# [Instruction A]
Decide whether each statement below agrees with the review of the Sochi opening ceremony, answering yes or no and quoting the words of the review that settle it. (i) The ceremony opened with a girl's journey through the Cyrillic alphabet. (ii) NBC streamed the opening ceremony live online. (iii) The ceremony showed the breakup of the Soviet Union as a red locomotive.
# [Instruction B]
Pick up the review of the Sochi opening ceremony where it stops and continue it.

# [Selected extract]
══════════

2014 Winter Olympic Games - Opening Ceremony
Opening Ceremony of the Sochi 2014 Winter Olympics at Fisht Olympic Stadium on Feb. 7, 2014 in Sochi, Russia. Clive Mason / Getty Images

The Sochi opening spectacle tells the story of Russia--blowing past some awkward parts--and NBC tries to keep up.

Watching the Sochi Olympics opening ceremony could at times feel like going to the party of someone you barely knew. We were guests, but it wasn’t really about us. The ceremony, in a way like this whole Olympics, felt like a story Russia was telling the world, but most of all a story it was telling itself, about a vital, proud, storied country on the rise–and don’t worry too much about those Stalinist-purge and gay-repression things.

It began with a Russian girl’s Wonderland trip through the Cyrillic alphabet. (Why are so many Olympic opening ceremonies highly stylized children’s nightmares?) It ended with a highly selective trip through Russian history. On the way it passed troikas of horses, cosmonauts, and War and Peace. This ceremony was so thoroughly Russian you could keep it in your freezer and pour shots of it.

And its version of Russian history, especially in the 20th century, was so smoothed over you could skate on it. While the visually stunning pastiche of Russian history represented the 1917 revolution–a red locomotive amid constructivist art–it skipped over the bloody excesses of Stalinist Russia in favor of a bit of World War II and a whole lot of Soviet ’50s teenyboppers. The turbulent recent history, perestroika, the dissolution of the Soviet Union, Russia’s lurches toward and away from democracy, were summed up by a girl letting go of a red balloon.

Of course, it was Vladimir Putin’s show, and it’s no surprise the host country would try to cast itself in an optimistic light. It was up to the broadcasters of NBC to put this fantasia in a frame of reality. That was ostensibly the point, after all, in making the ceremony the only part of the Olympics NBC would not livestream online. (The real reason, more likely, was primetime ratings.) The ceremony, we were told, needed NBC’s journalists to put it in proper context.

And often they did. Bob Costas, still suffering from an uncomfortable-looking and uncomfortable-to-look-at case of pinkeye, kicked off the evening interviewing President Obama about relations with Russia: Were they turning for the worse? Was Putin an ally or antagonist? What was the U.S. doing to protest Russia’s restrictive laws on homosexuality? It was also a very smart move to hire as a commentator The New Yorker’s David Remnick, who has written extensively about the country and talked about the tensions the ceremony was embodying–for instance, modern Russians’ conflicted feelings about the Soviet past. “This is highly idealized,” Remnick noted dryly, as The Great Patriotic War (WWII) quickly dissolved into a sockhop with cosmonauts.

══════════

# [Data shown]
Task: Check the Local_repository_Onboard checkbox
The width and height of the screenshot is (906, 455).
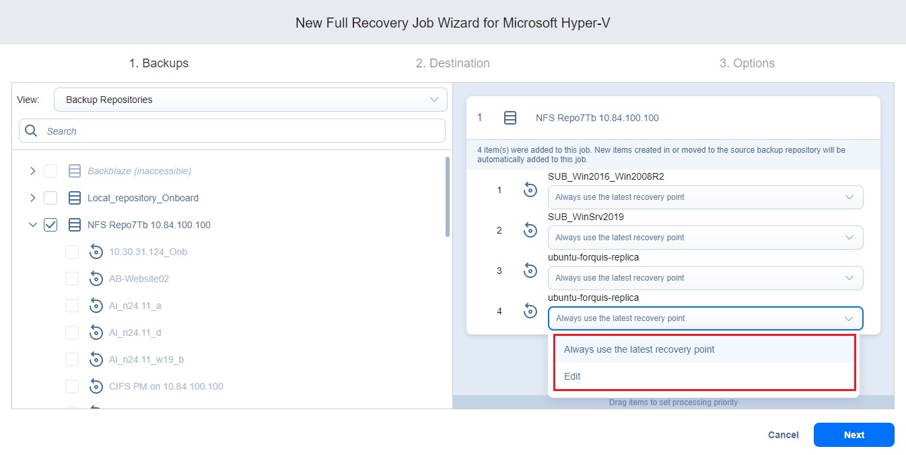Action: tap(50, 198)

══════════

# [Task result A]
(i) Yes: "It began with a Russian girl’s Wonderland trip through the Cyrillic alphabet."
(ii) No: "making the ceremony the only part of the Olympics NBC would not livestream online."
(iii) No: "were summed up by a girl letting go of a red balloon."

# [Task result B]
But NBC, like the host country, also had to balance history with entertainment, news with spectacle–and, as in London two summers ago, the balance most often crashed to Earth in the color commentary, with Matt Lauer and Meredith Vieira, reading factoids listlessly and reassuring their audience that, don’t worry, all these countries were overwhelming to them too! At one point, Vieira explained that the Parade of Nations was organized by alphabetical order in Cyrillic, the Russian alphabet: “If you need more information, Google it!” Later in the parade, Lauer explained that “YOLO” stands for “You Only Live Once.” Context! (The most striking thing in the parade, as in London, was the number of athletes squinting into rectangles, shooting selfies and smartphone video.)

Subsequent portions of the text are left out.